> **Requirement**
Rewrite the entries as a Markdown table with the columns Row and Text, starting with the line that contains "The width and" and going on through the end of the entries. Leave out blank lines and the pictures.

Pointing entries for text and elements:

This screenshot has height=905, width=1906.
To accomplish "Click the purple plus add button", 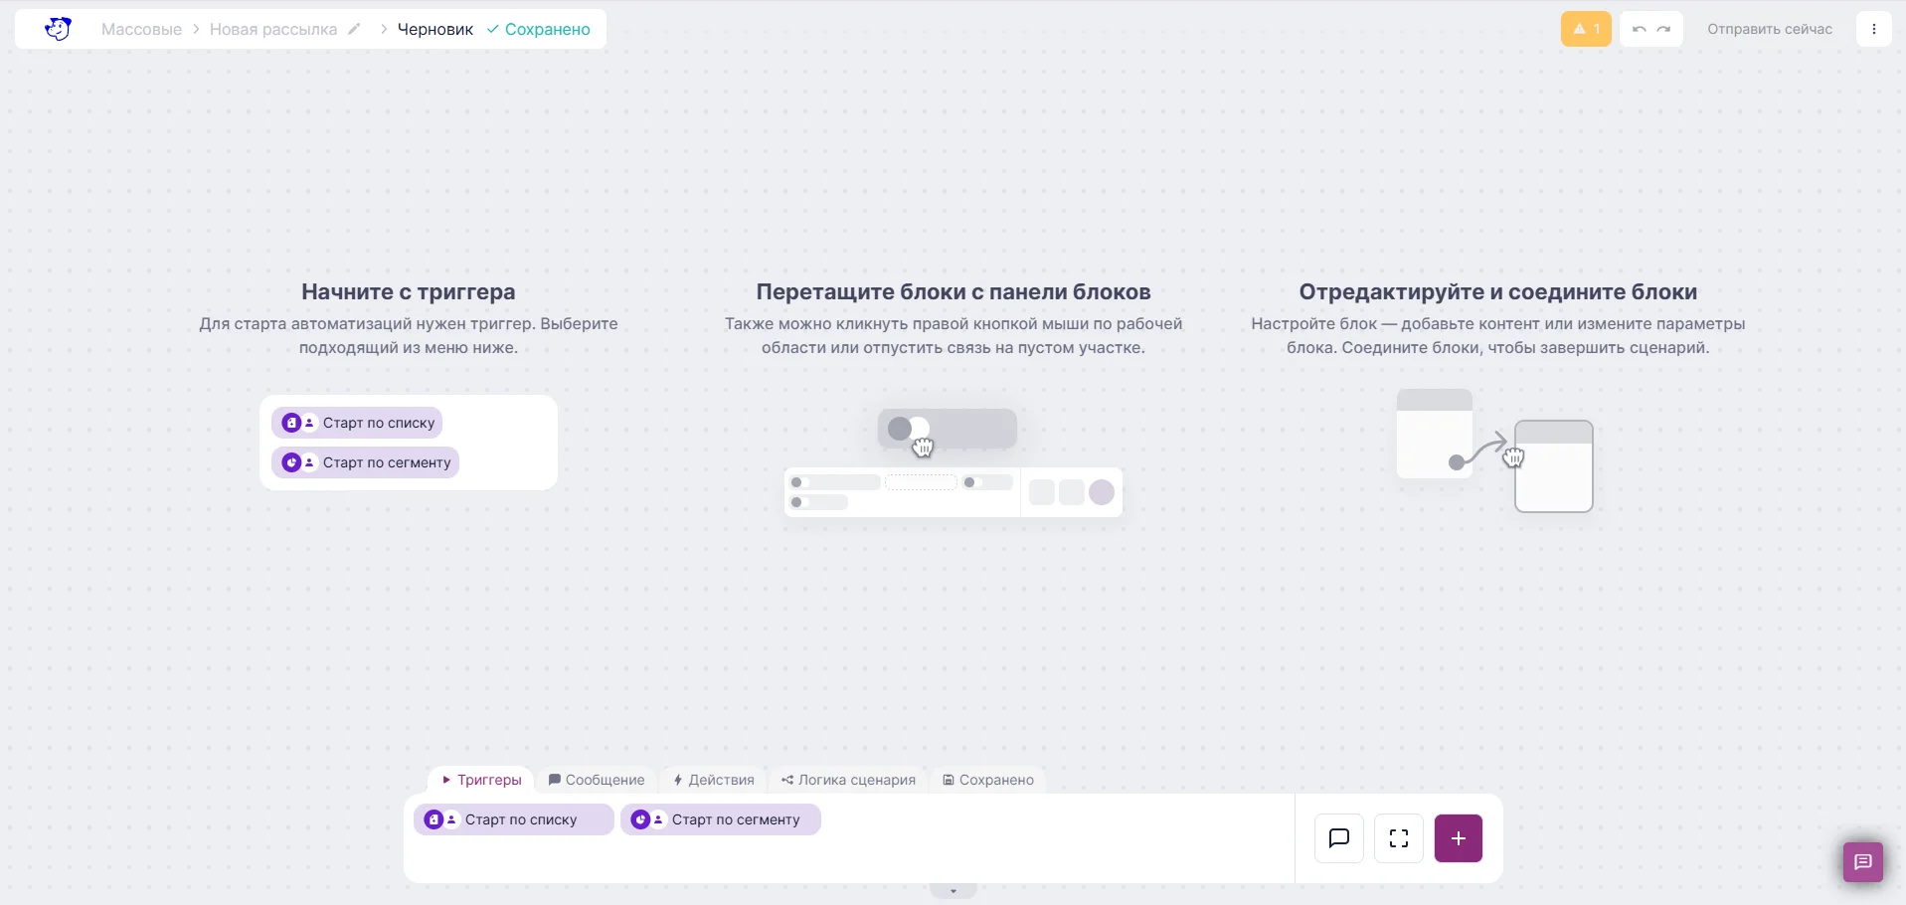I will 1458,838.
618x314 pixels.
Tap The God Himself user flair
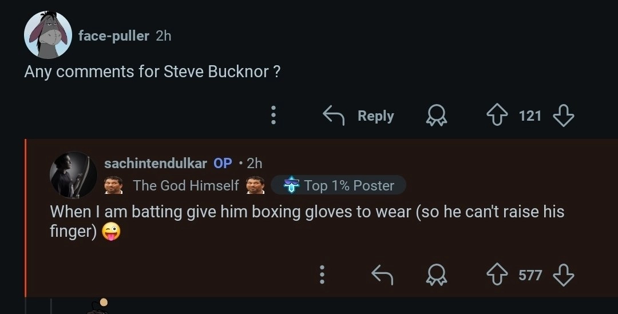(x=185, y=185)
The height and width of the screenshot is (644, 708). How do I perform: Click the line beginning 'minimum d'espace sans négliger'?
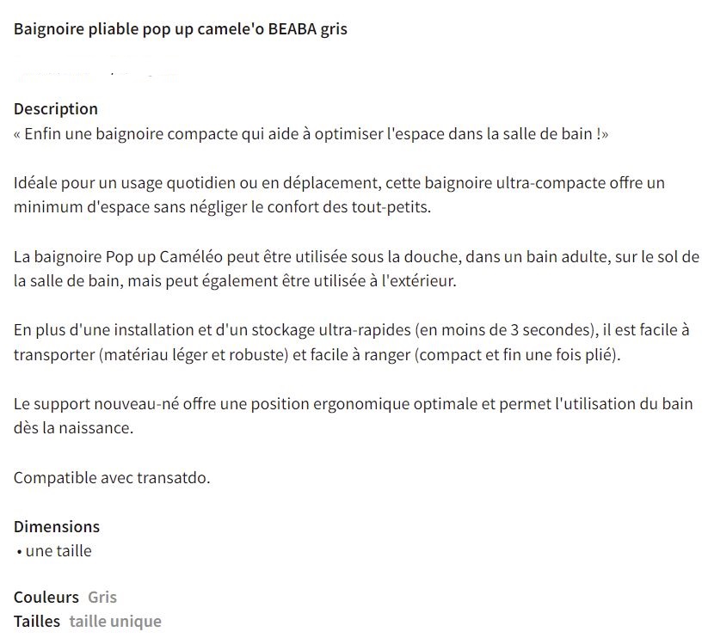pyautogui.click(x=221, y=207)
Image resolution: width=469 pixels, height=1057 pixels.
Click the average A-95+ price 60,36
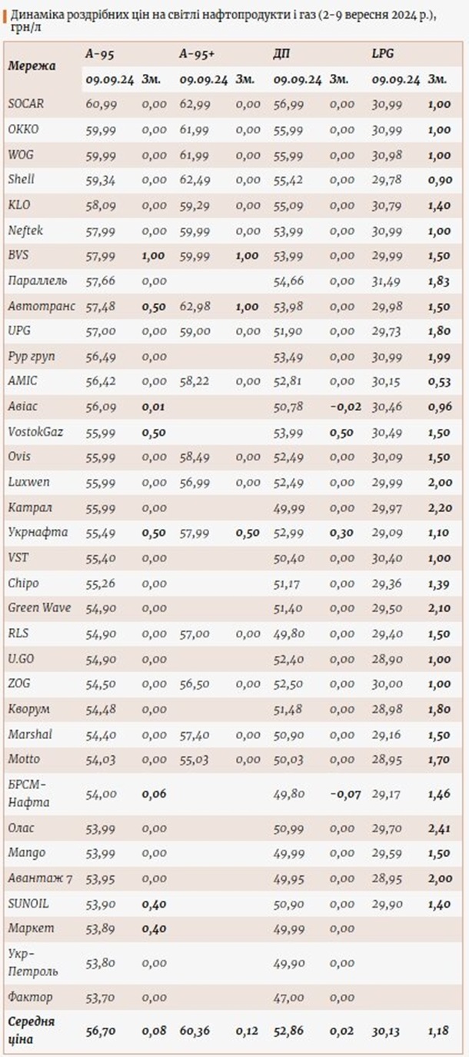click(195, 1030)
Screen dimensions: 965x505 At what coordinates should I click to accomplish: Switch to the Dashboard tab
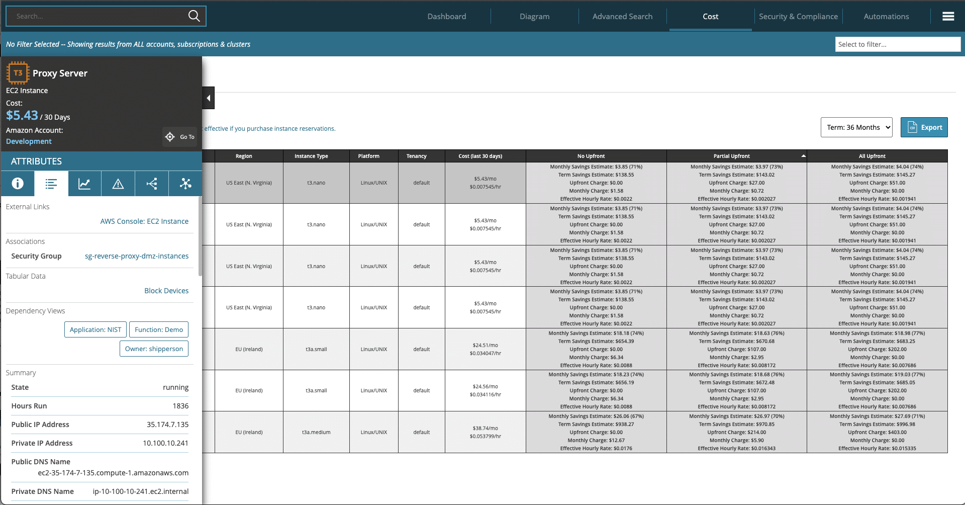[x=446, y=16]
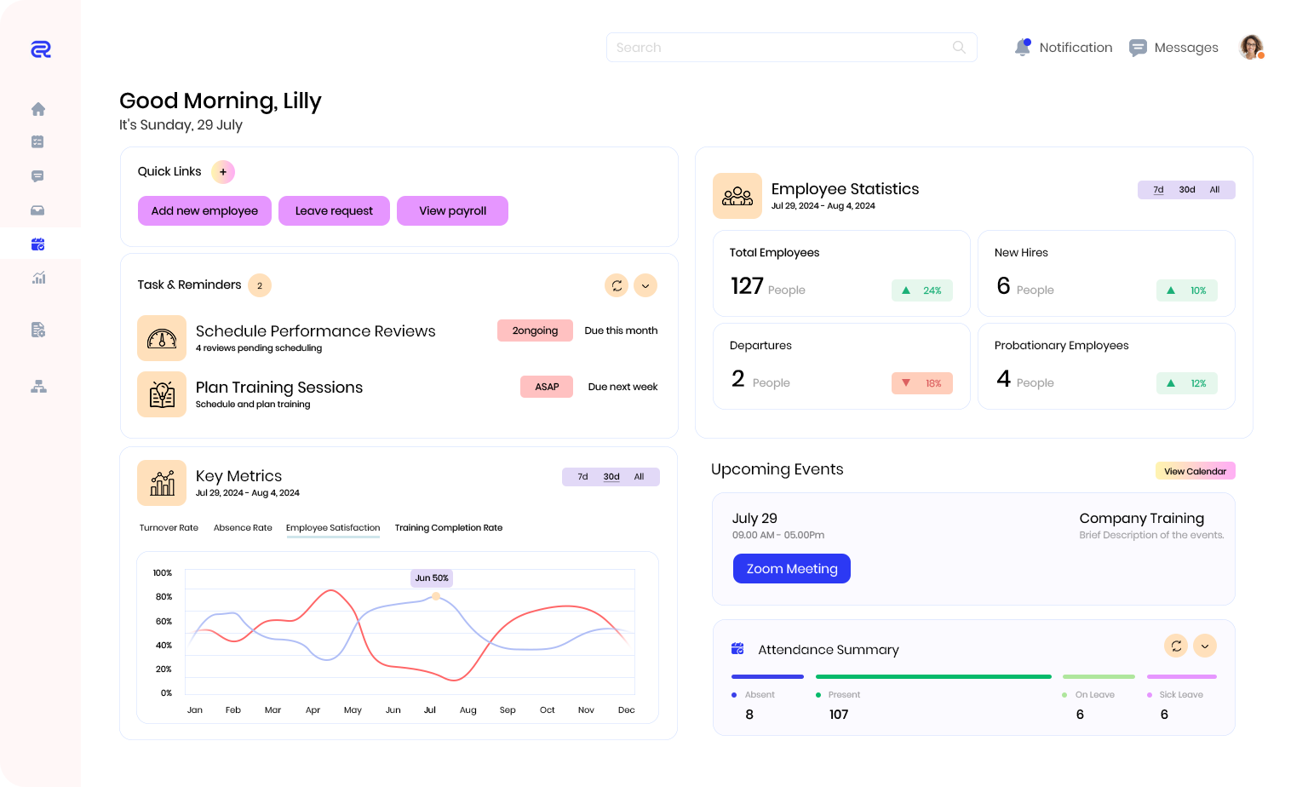Select the analytics chart sidebar icon

[38, 278]
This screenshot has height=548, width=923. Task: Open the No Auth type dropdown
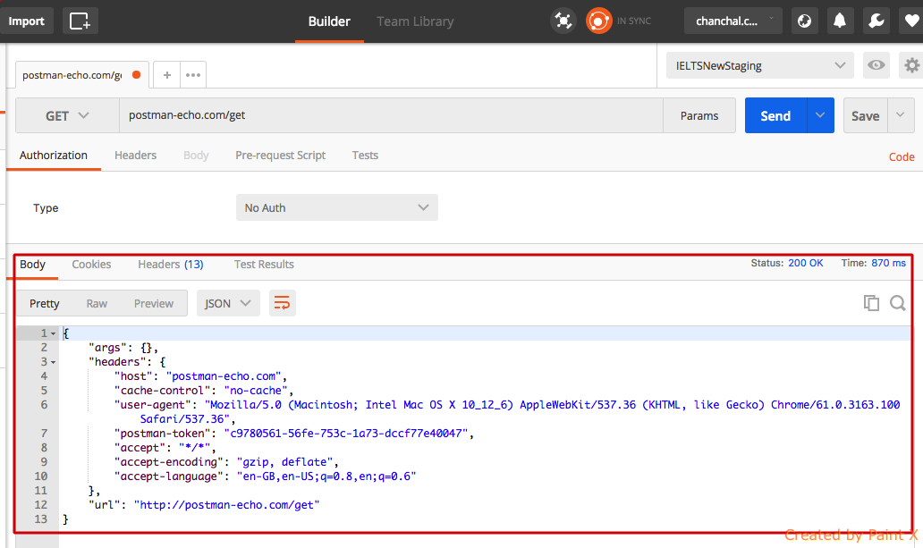point(337,207)
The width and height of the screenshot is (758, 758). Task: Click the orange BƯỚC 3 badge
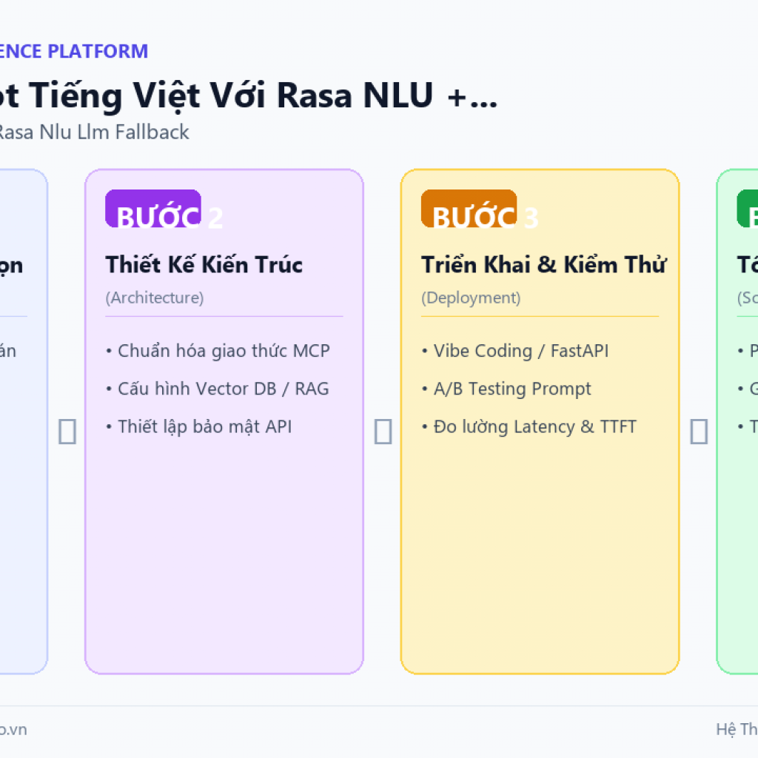[x=469, y=208]
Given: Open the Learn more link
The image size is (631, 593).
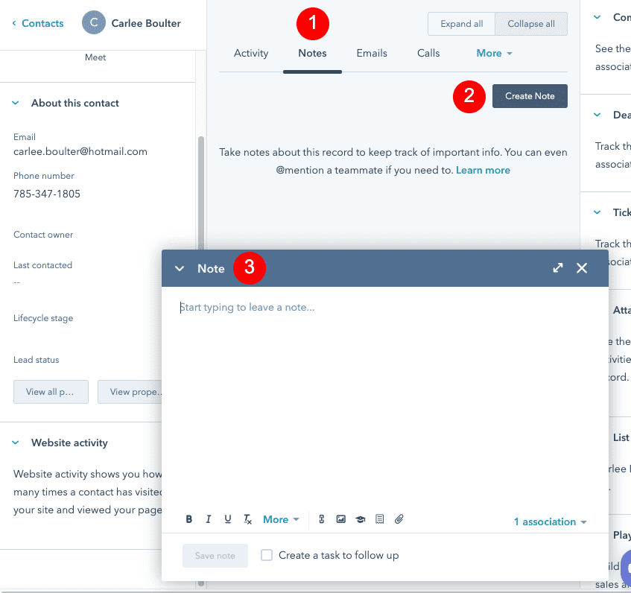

> **Result below**
| Row | Text |
|---|---|
| 1 | The width and height of the screenshot is (758, 758). Task: Click the orange BƯỚC 3 badge |
| 2 | [x=469, y=208] |
| 3 | Given: Open the Learn more link |
| 4 | The image size is (631, 593). |